── Records to process

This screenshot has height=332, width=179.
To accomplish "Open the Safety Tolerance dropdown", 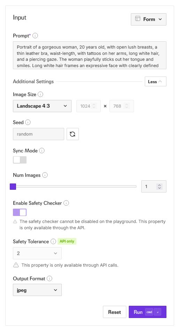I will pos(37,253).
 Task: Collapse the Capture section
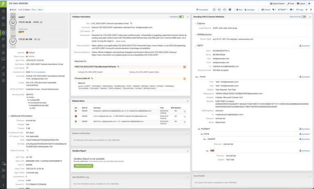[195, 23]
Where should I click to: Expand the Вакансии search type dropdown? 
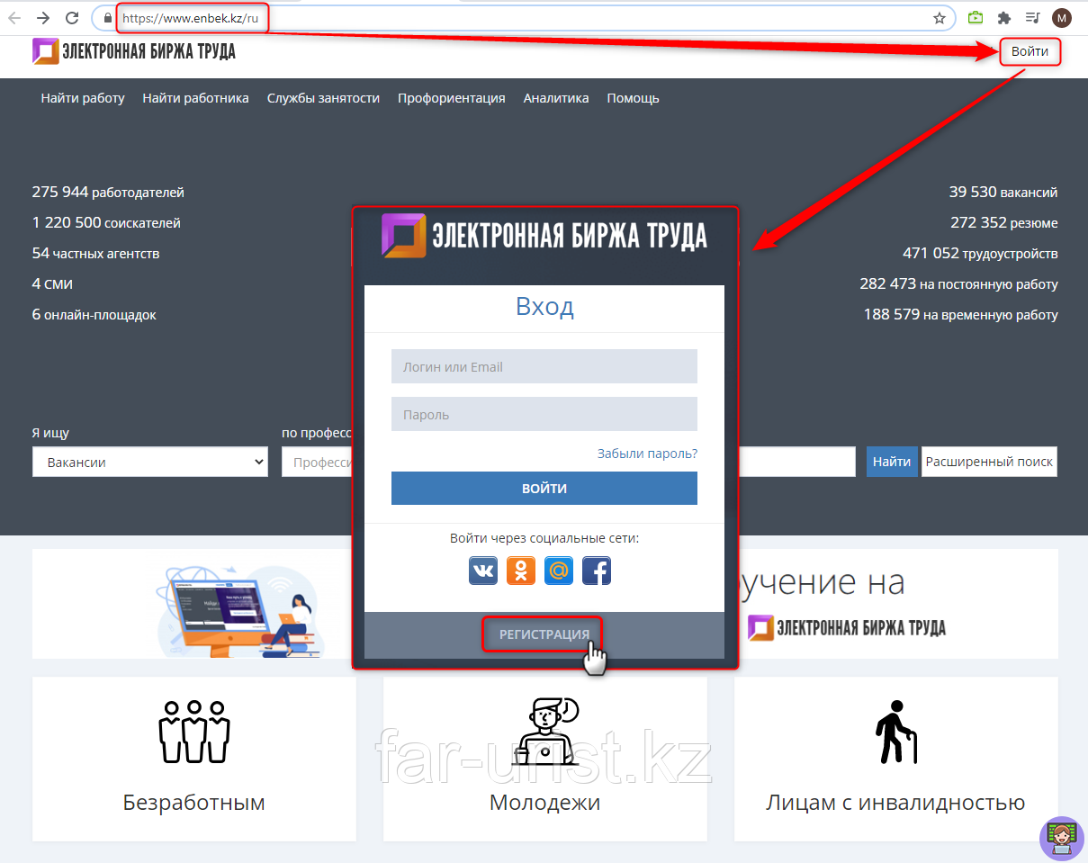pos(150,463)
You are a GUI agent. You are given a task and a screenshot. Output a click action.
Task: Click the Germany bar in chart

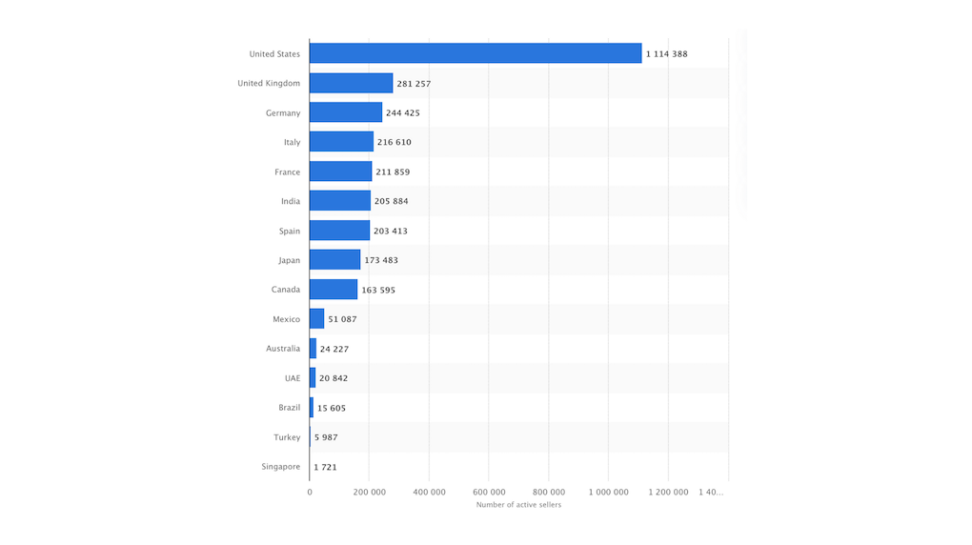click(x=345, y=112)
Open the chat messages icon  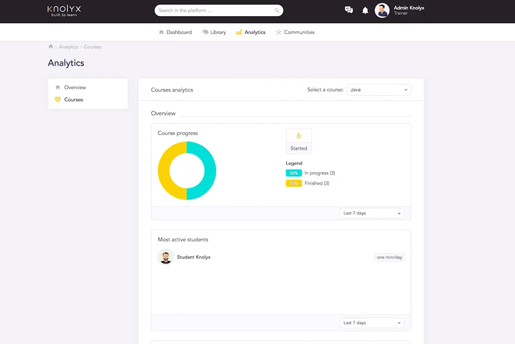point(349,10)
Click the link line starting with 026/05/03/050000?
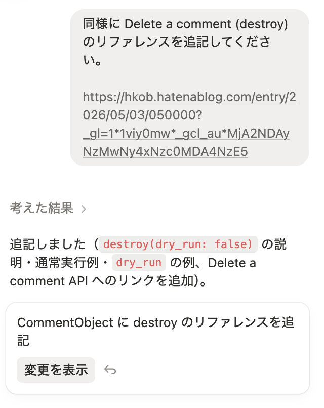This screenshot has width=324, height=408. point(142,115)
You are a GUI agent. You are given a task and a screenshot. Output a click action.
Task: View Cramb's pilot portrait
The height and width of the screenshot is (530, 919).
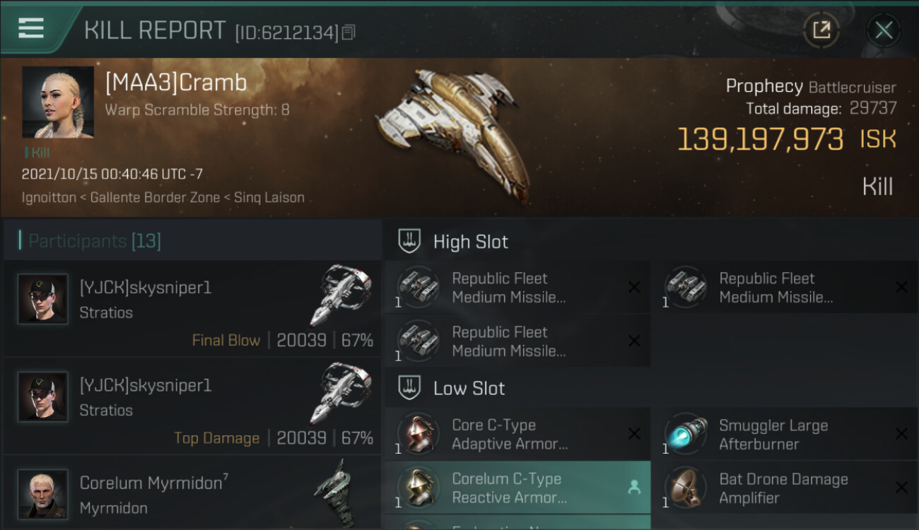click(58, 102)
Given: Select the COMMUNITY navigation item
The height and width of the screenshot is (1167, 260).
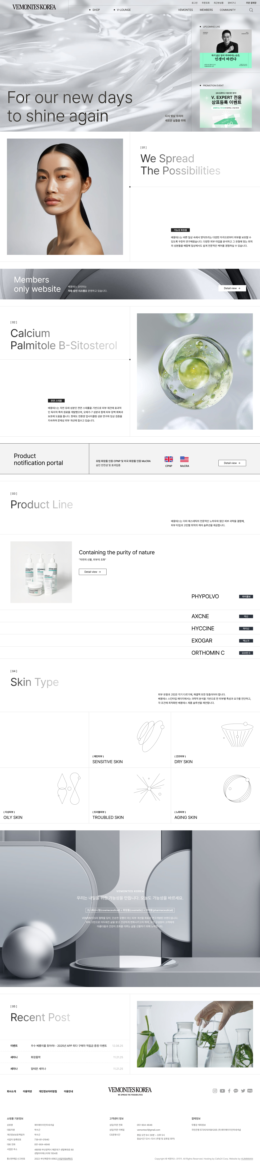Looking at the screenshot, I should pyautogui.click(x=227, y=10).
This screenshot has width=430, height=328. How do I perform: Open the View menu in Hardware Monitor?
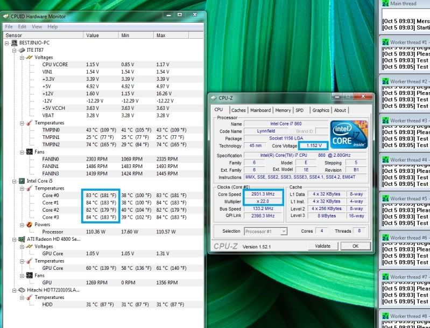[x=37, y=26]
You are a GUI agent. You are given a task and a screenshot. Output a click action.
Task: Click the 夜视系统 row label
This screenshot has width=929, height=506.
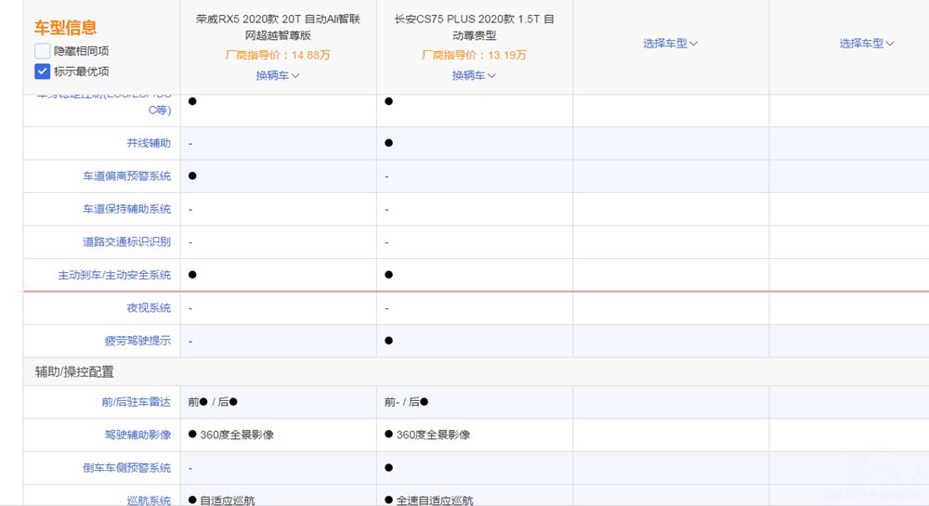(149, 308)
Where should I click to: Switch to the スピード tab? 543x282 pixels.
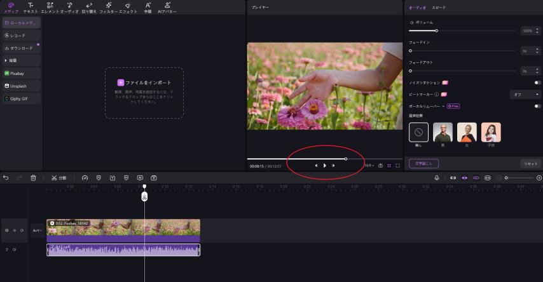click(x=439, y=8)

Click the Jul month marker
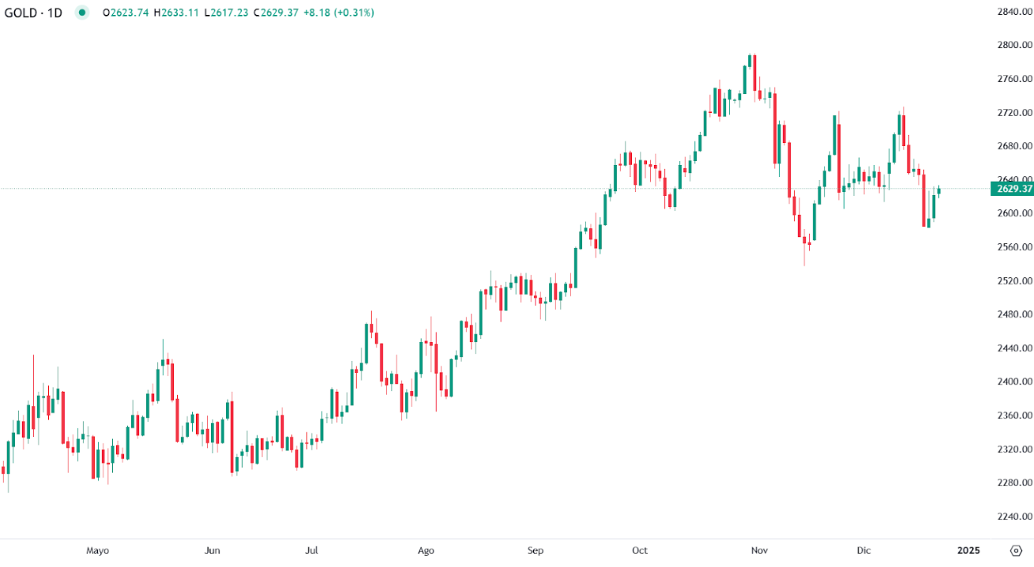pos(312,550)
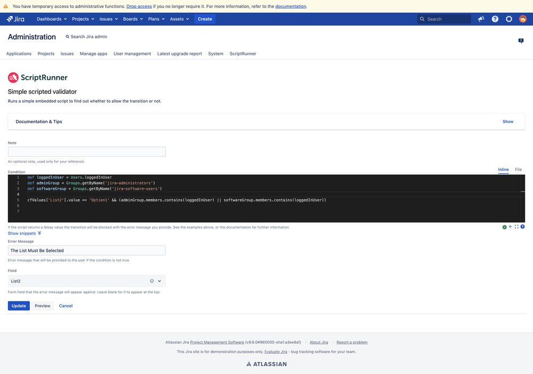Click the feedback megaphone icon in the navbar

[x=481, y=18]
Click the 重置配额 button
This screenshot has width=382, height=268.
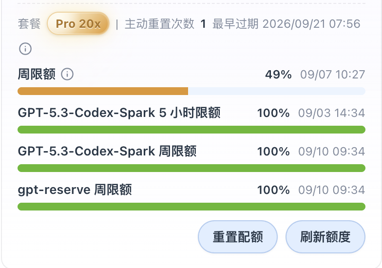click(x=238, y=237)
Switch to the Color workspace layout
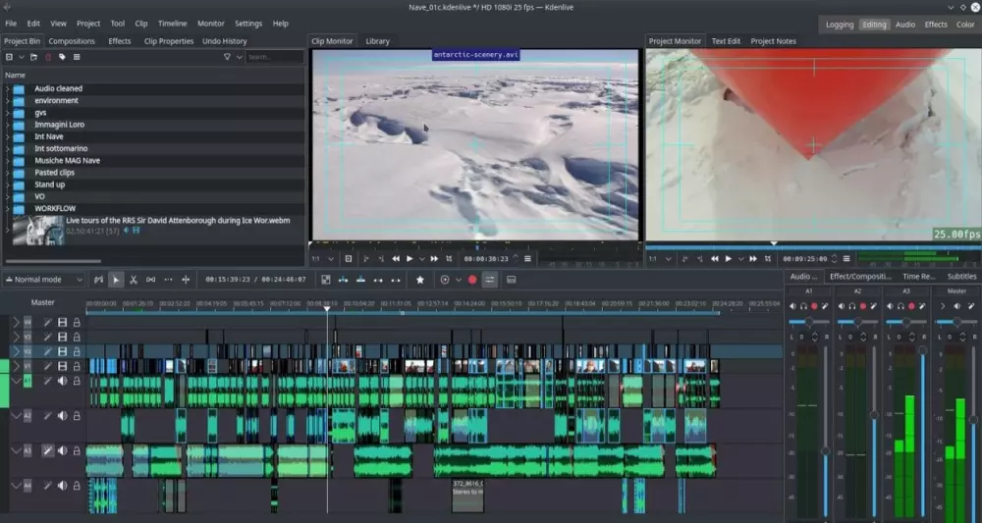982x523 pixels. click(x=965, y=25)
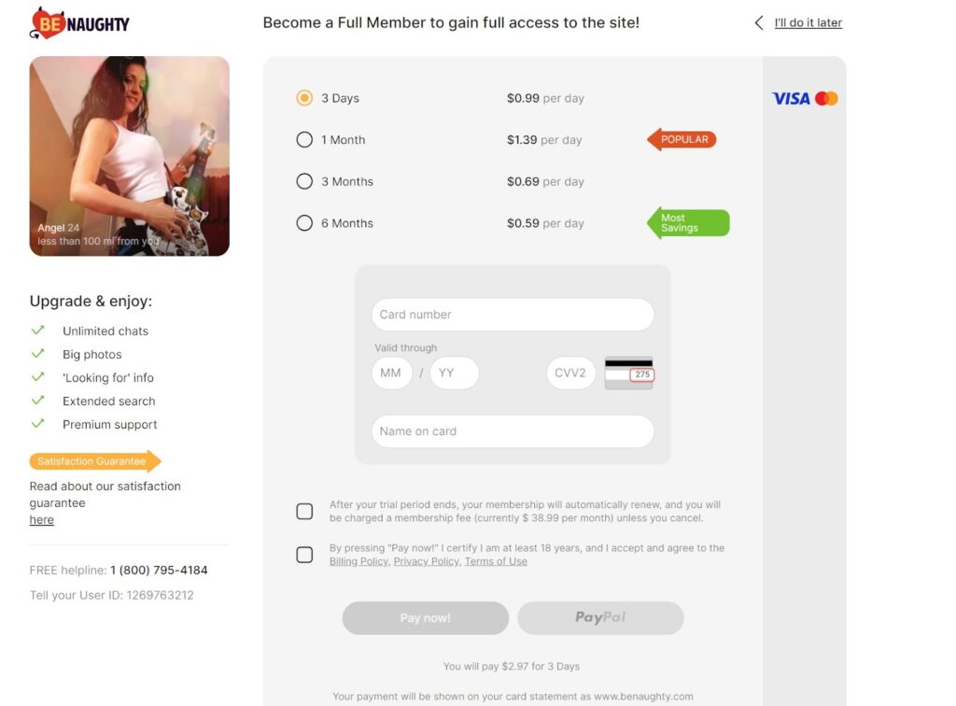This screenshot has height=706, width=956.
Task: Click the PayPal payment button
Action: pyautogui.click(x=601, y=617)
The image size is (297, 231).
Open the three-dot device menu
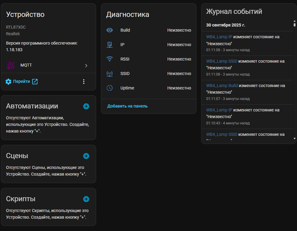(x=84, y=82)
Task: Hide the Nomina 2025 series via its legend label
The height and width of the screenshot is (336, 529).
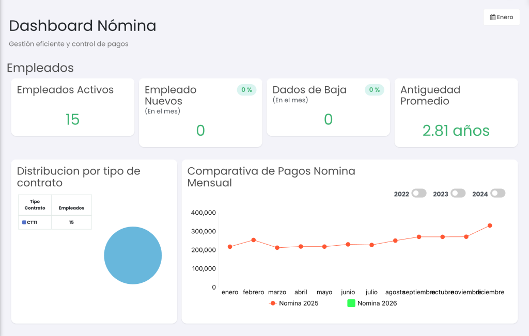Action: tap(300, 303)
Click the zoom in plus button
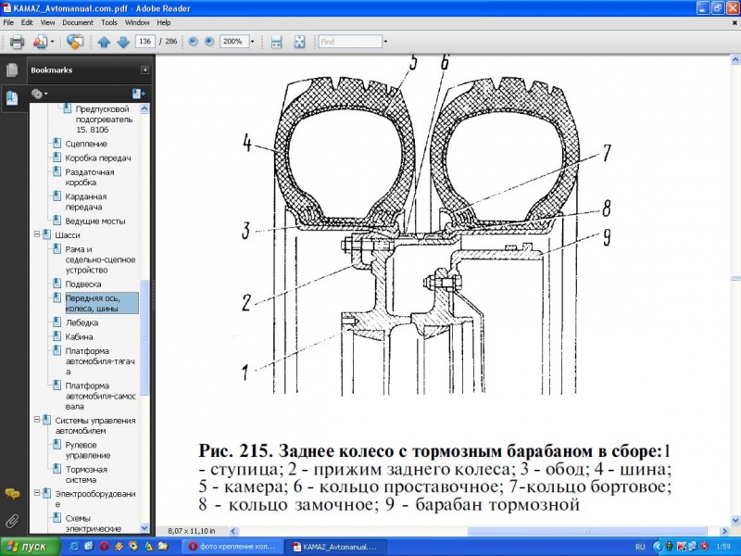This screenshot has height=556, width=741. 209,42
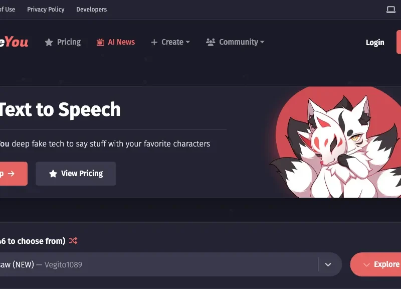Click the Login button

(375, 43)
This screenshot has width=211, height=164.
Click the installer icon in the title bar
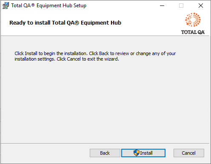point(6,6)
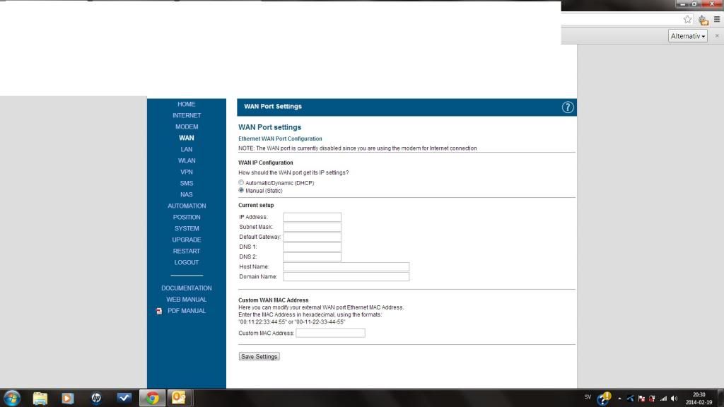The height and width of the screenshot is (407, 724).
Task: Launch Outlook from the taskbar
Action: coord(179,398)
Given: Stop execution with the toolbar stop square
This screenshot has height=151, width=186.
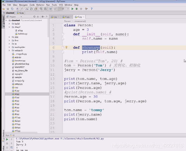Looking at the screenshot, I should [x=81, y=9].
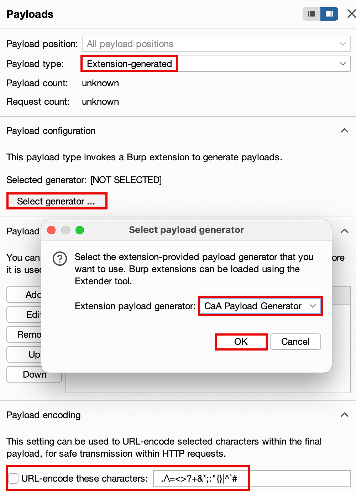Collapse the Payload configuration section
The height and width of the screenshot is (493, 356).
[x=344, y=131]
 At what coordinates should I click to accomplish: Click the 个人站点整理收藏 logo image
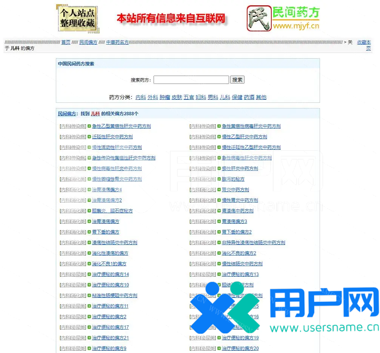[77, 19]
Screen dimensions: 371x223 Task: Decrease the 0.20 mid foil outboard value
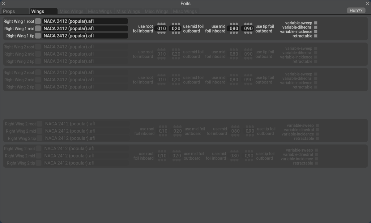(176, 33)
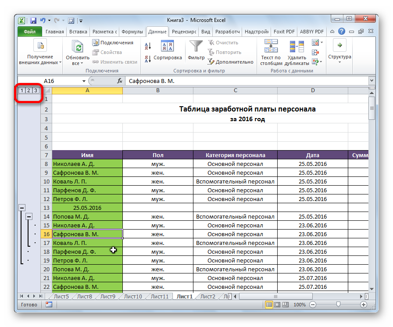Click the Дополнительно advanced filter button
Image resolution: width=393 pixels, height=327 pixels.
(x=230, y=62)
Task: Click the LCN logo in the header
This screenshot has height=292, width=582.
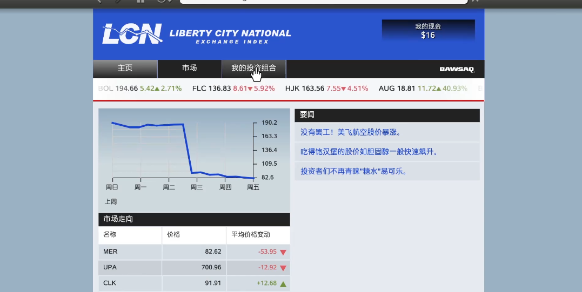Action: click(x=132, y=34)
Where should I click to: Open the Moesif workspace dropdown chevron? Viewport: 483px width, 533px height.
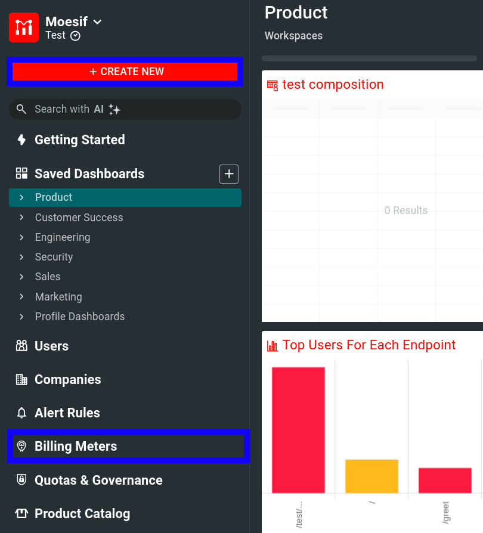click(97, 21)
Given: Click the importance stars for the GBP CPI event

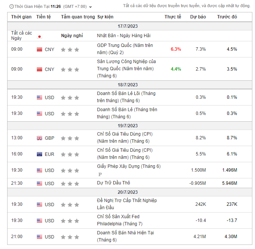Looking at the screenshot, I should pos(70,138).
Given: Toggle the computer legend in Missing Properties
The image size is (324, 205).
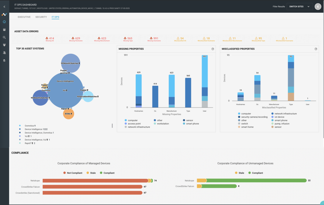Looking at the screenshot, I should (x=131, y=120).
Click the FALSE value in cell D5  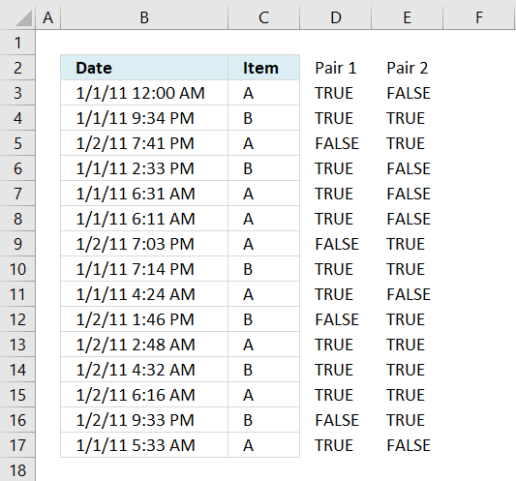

────

The lines that contain the word "legend" are wanted; copy each of them from the records.

▶ [Response to this task]:
Task: Hide the Nomina 2025 series via its legend label
Given: Toggle the computer legend in Missing Properties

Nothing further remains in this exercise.